**Exercise instructions:** Pictures appear in the records below; write out everything else exactly.

═════ Entries shown

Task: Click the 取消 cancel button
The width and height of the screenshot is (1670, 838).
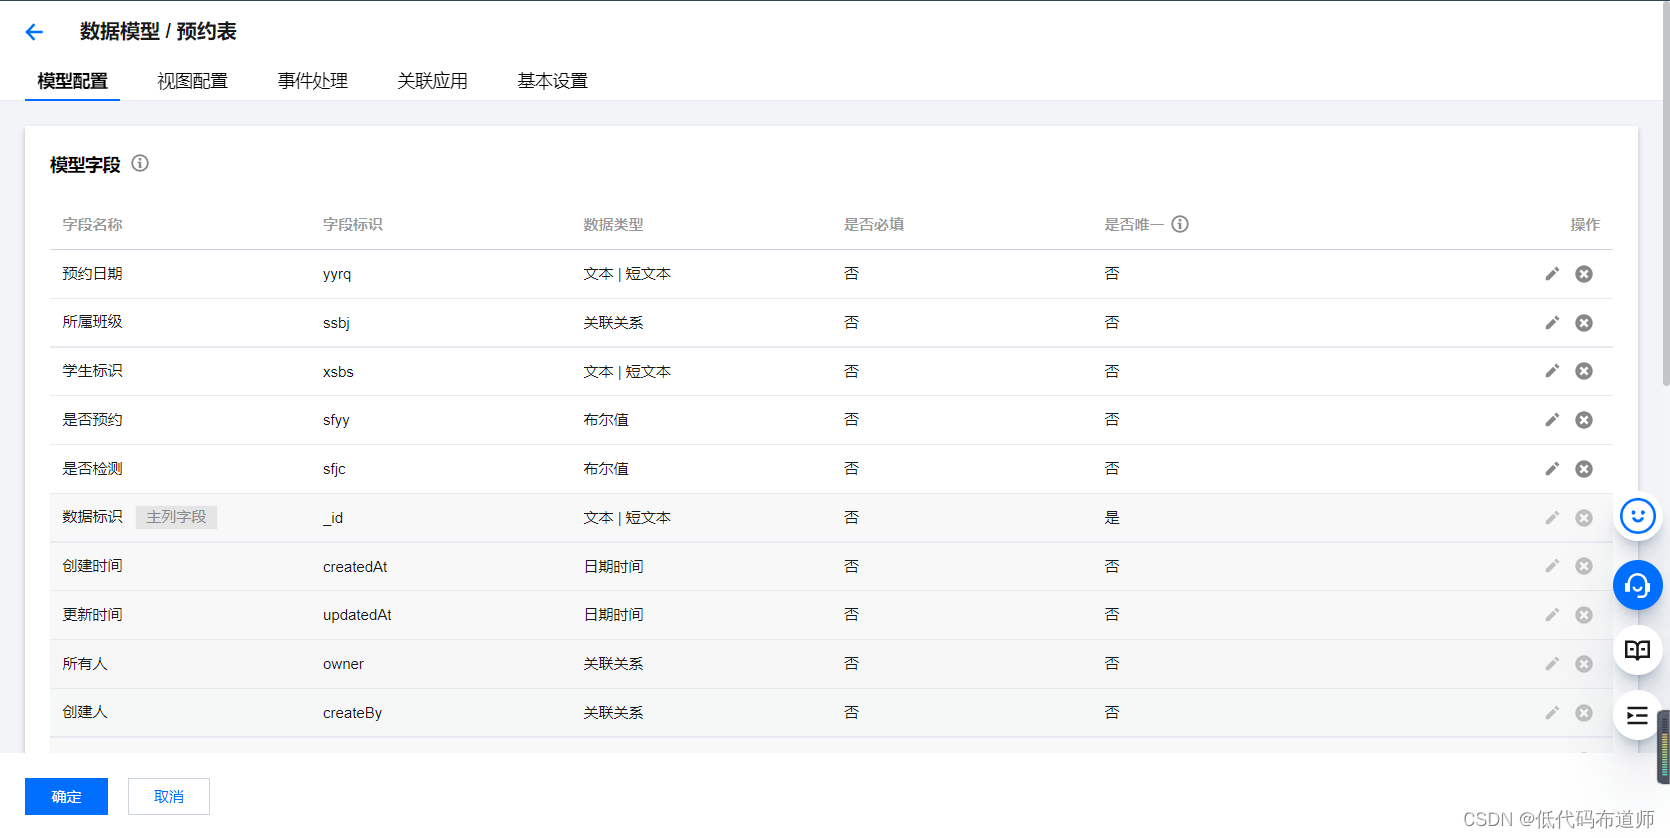Action: point(169,796)
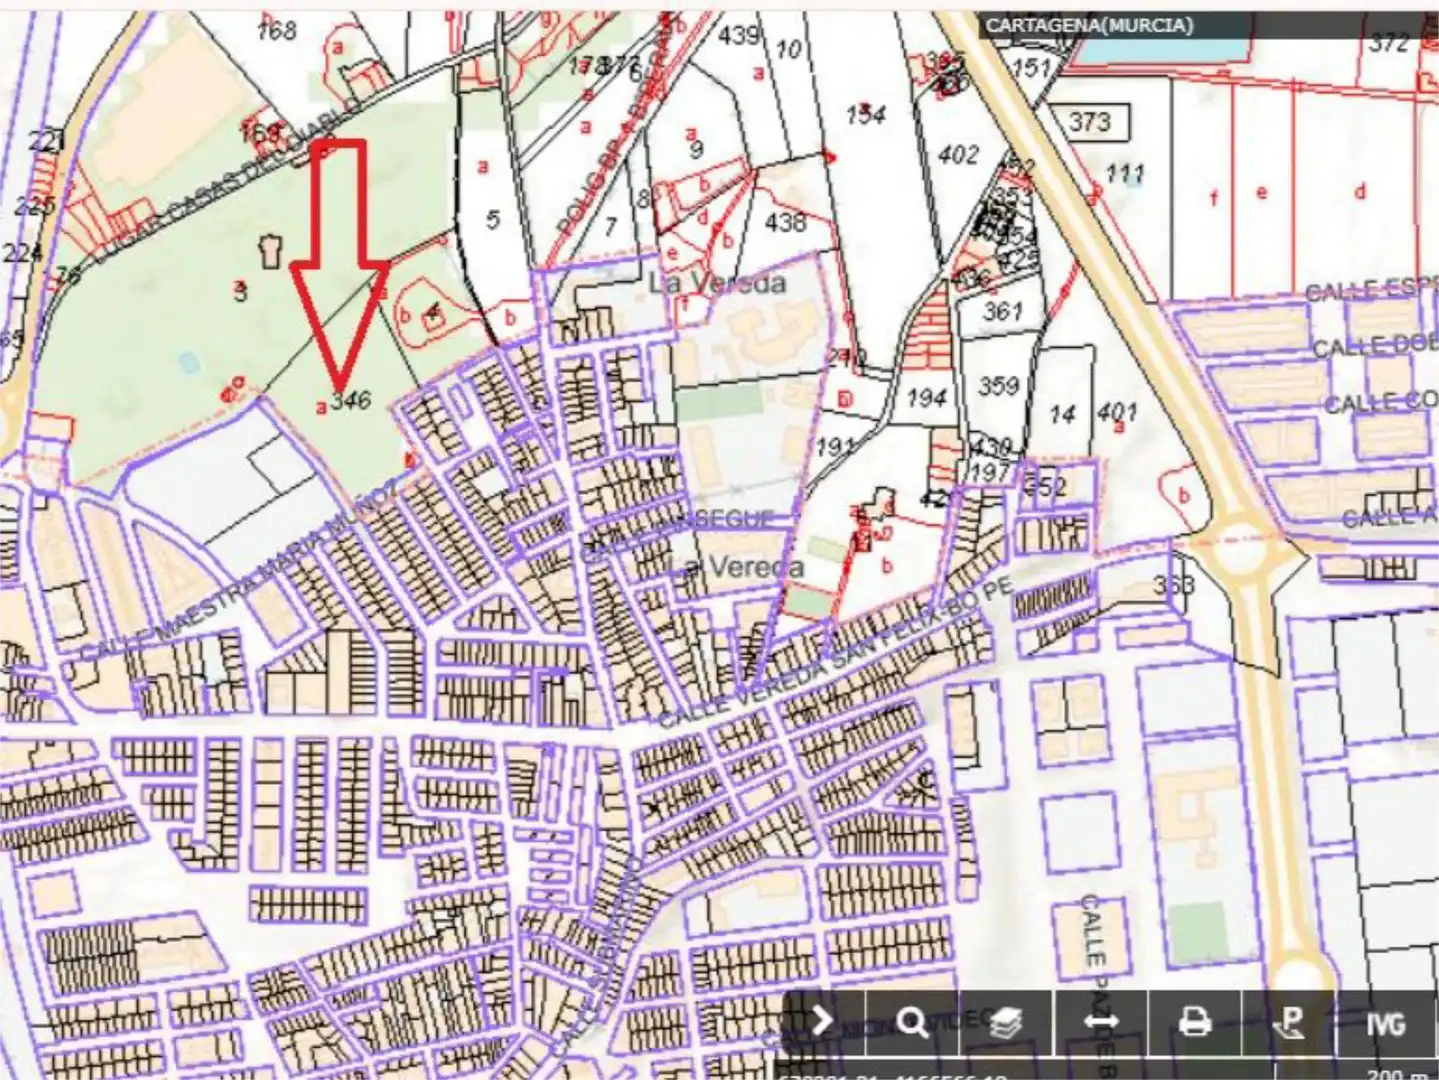Image resolution: width=1439 pixels, height=1080 pixels.
Task: Open the magnifier search tool
Action: (912, 1022)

══════════

**Result:**
Task: Click the 取消 cancel button
The width and height of the screenshot is (1670, 838).
Action: point(169,796)
Image resolution: width=1439 pixels, height=1080 pixels.
Task: Open the magnifier search tool
Action: (912, 1022)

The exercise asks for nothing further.